Bathymetry was a variable of high importance in explaining habitat distributions, in particular for the two classes defined by the presence of seagrass classes and the filamentous algal mat. This is not surprising as bathymetry acts as an indirect proxy of light availability, which limits the depth at which the basic requirements for photosynthesis can be met. In high energy environments depth is also a major factor in the exposure of benthic environments to wave action, acting as an important modifier of distributions of biological communities (Rattray et al. 2015). Pixel based bathymetry was the only pixel variable that was more important than its object-based counterparts. As MBES systems are principally designed for capturing bathymetry, survey artefacts are typically less apparent than derivative products using analysis windows, especially where there are areas of limited relief.

Feature backscatter mean was also found to considerably improve class differentiation, especially for the no visible biota and microalgae classes where this variable contributed considerably more than bathymetry. The fact that the feature backscatter mean has the appearance of a noise removed version of the backscatter mosaic probably also contributed to the success of this feature. In effect, the speckle and nadir noise commonly displayed in backscatter mosaics are likely to be responsible for errors in the classification process, and, hence, reduce the relevance of the backscatter mosaic to the classification.

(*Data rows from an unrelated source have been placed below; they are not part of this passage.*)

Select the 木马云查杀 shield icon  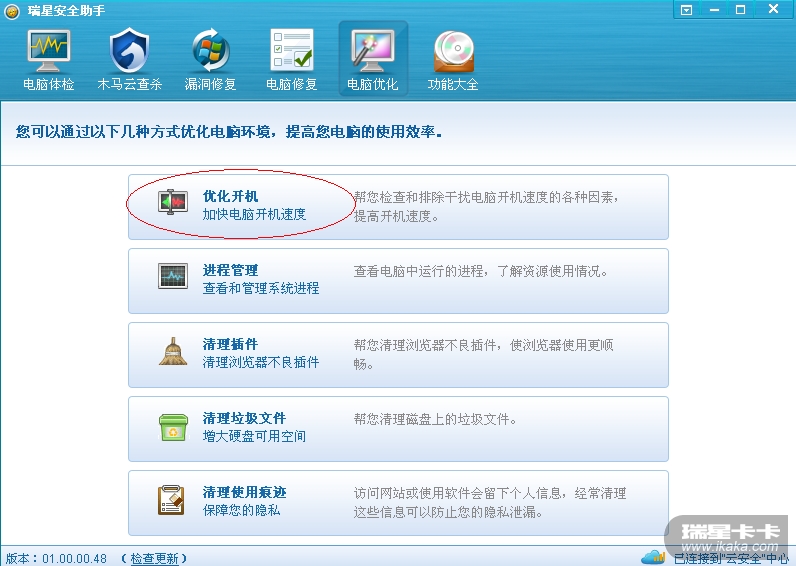point(129,50)
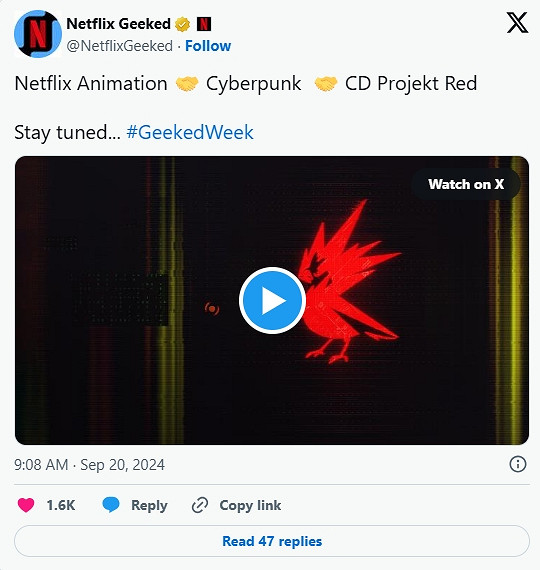Screen dimensions: 540x570
Task: Click the X logo icon
Action: (517, 23)
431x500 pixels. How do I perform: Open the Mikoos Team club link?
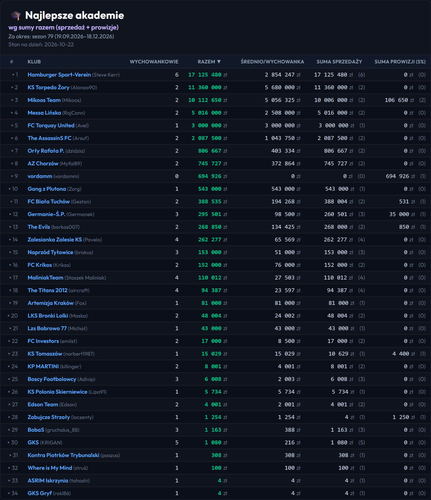coord(44,100)
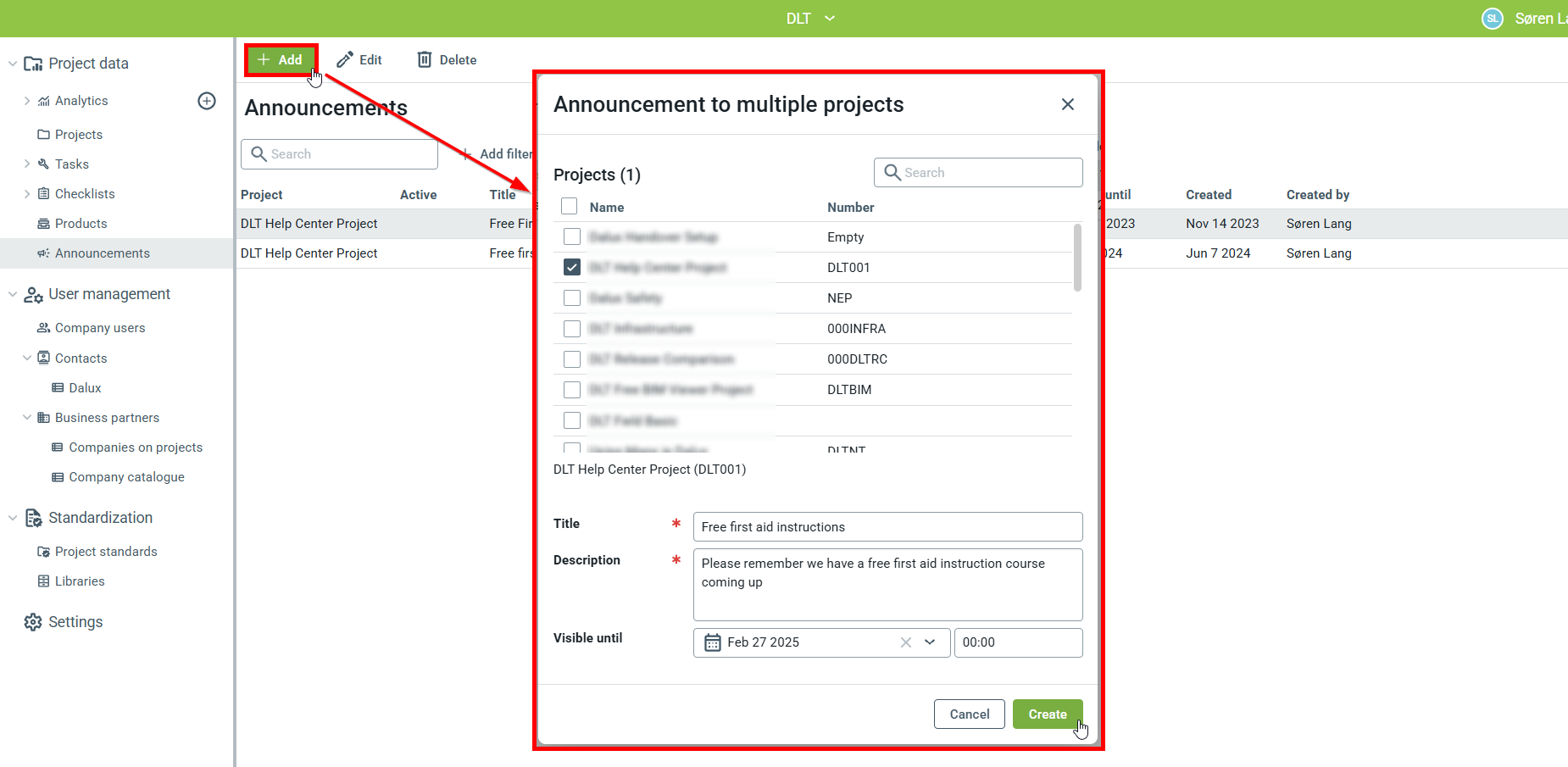Close the announcement dialog with X

pos(1067,104)
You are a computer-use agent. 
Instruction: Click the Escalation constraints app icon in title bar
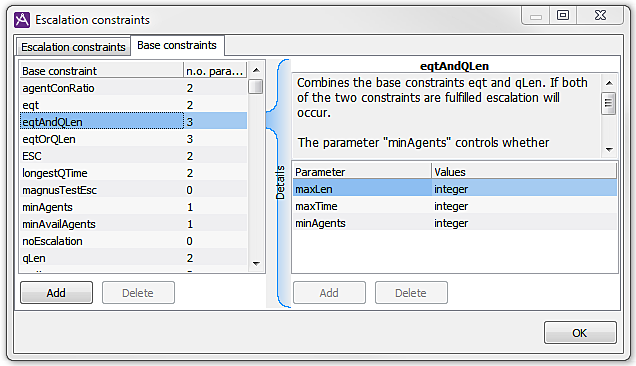[22, 19]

One of the main issues experienced when creating benthic habitat maps is accounting for spatial autocorrelation (SA) in the accuracy assessment points because errors in one location can positively or negatively affect errors in nearby locations (Campbell 1981). Neighboring points along transects are inherently spatially autocorrelated due to the clustering of habitats (Kendall et al. 2005). SA is not necessarily an issue for data input for training of the ensemble classifier in this study, it is important to ensure the validation data are statistically independent. Through our assessment of SA in the classified video footage from the AUV tracks, we found significant SA at distances up to ~ 250 m. By using bathymetry and backscatter derivatives to account for some of the spatial variation, we were able to decrease SA to 50 m in the validation dataset. Stratification of drop video samples across the cluster analysis results of the OB segments with a minimum distance of 50 m allowed us to capture the acoustic variability across the site with observation data and remove any effects of SA.

Conclusion

This study highlights the potential of combining the discriminatory power of PB and OB image analysis approaches for benthic habitat mapping studies. We show that classification accuracy can be significantly improved using a combined approach rather that OB or PB methods alone. To our knowledge this is the first time PB and OB approaches have been integrated for benthic habitat mapping. These approaches are generally performed in isolation and more testing is required to determine whether the benefits observed in this study have similar advantages for benthic habitat mapping studies elsewhere. We also highlight that bathymetry and backscatter data both contribute as important variables in modelling the distribution of the benthic habitats observed. The ensemble approach employed has flexibility in terms of variables that can be used in the modeling process. Whilst generally benthic habitat mapping studies focus on the use of seabed mapping products there are clear opportunities to integrate variables such as MBES water column and oceanographic variables into the classification process in future studies. Machine learning approaches provide a way forward, capable of handling large data volumes and a framework for repeatable and objective classification approaches.